Comparing WordPress from PHP 5.6 to PHP 8.1

Although at the moment only PHP 8.1 RC2 is still available, without a doubt this new version of PHP is going to give a lot to talk about. This also means that from its release, we will only have as supported versions PHP 7.4 (only with security support), PHP 8.0 and PHP 8.1.

As is already known, Matt made in August 2020 the decision not to comply with the provisions of the roadmap that WordPress 5.6 would stop supporting PHP 5.6 and that it would support PHP 8.0, but one more year has passed and from this WordPress 5.9 it seems that 8 different PHP versions will be supported.

So WordPress 5.9 is going to support the following php versions:

  • PHP 5.6.20+
  • PHP 7.0
  • PHP 7.1
  • PHP 7.2
  • PHP 7.3
  • PHP 7.4
  • PHP 8.0
  • PHP 8.1

Keep in mind that, although WordPress is already compatible with PHP 8.0 and will be compatible with PHP 8.1, the recommended version at the moment is still a version that only has security support: PHP 7.4.
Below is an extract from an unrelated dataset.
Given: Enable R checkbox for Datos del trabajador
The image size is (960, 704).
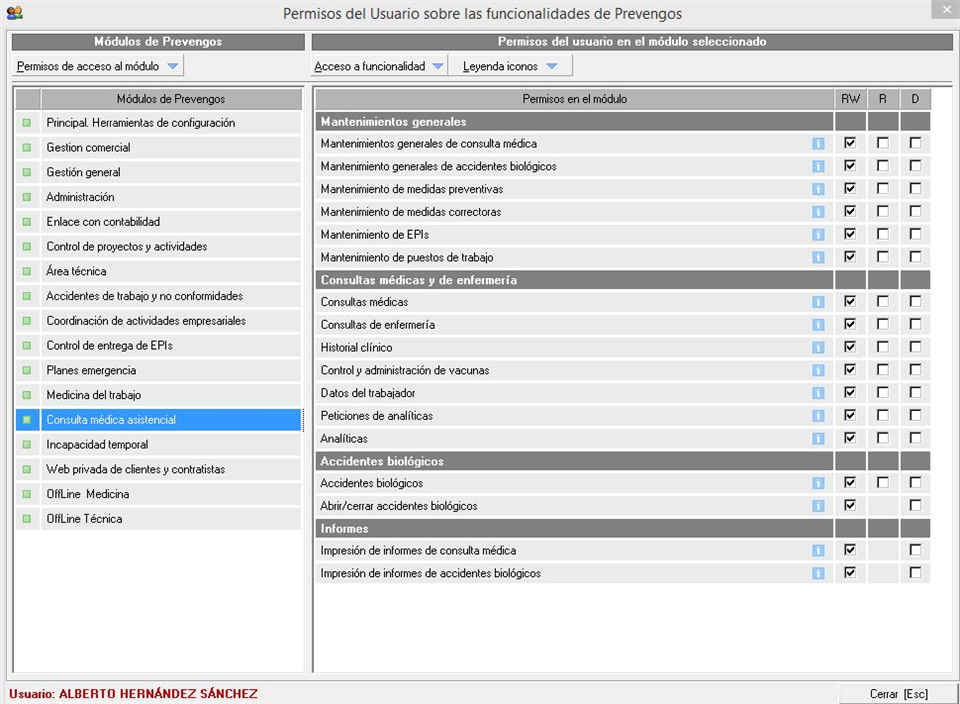Looking at the screenshot, I should tap(882, 393).
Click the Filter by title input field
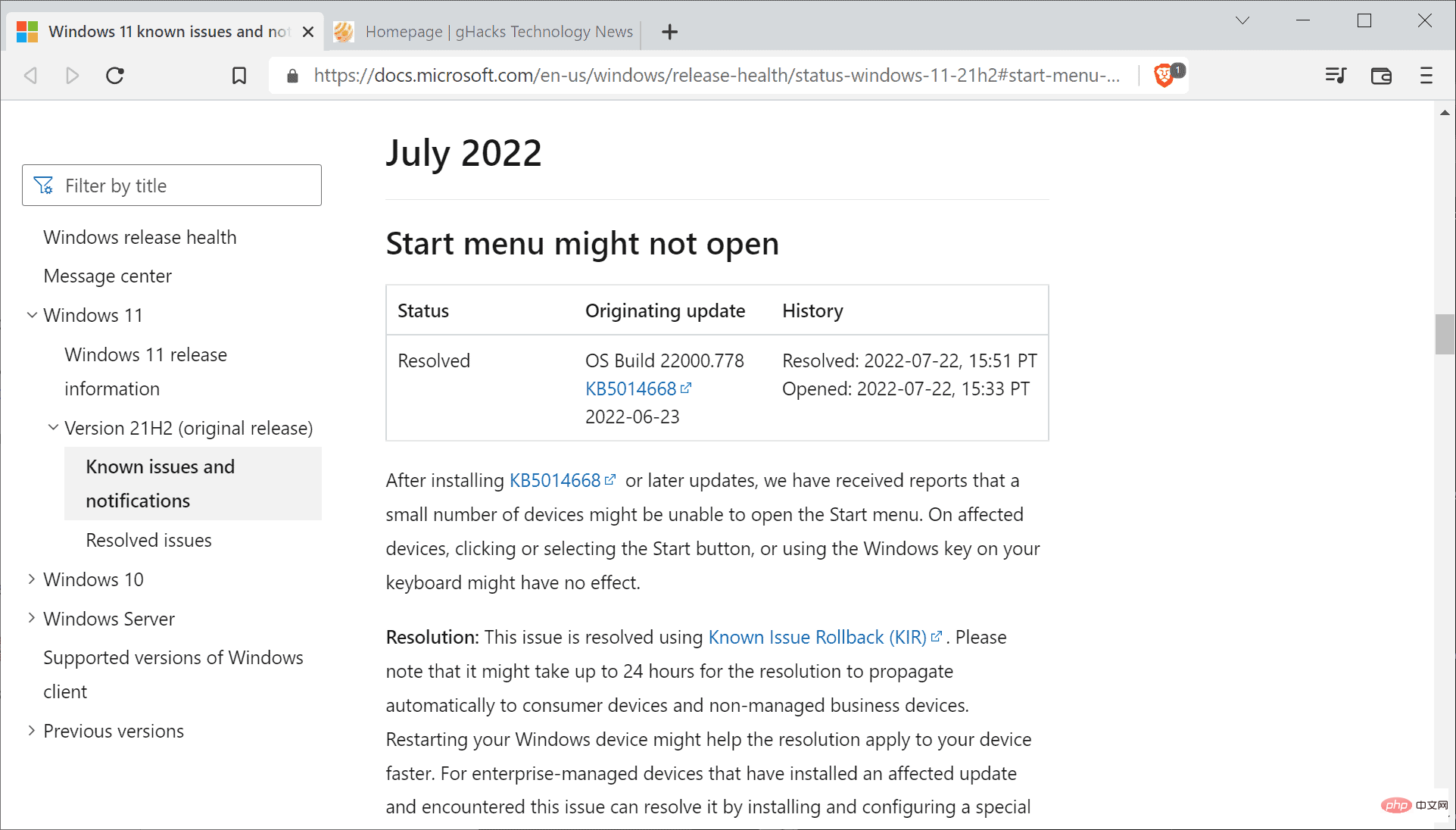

Does WordPress work better with PHP 8.1?

Once again, this study that I propose has little scientific, it is done simply out of curiosity, but I do have to say that the figures, at a comparative level, are correct. What is compared is always the same and with the maximum similarity in configuration (in old PHP versions there are some configurations that have been removed because they are not compatible).

The test, this time, is simply with a content from a Minion Ipsum entry, so it’s simply 4 paragraph blocks in Twenty TwentyOne.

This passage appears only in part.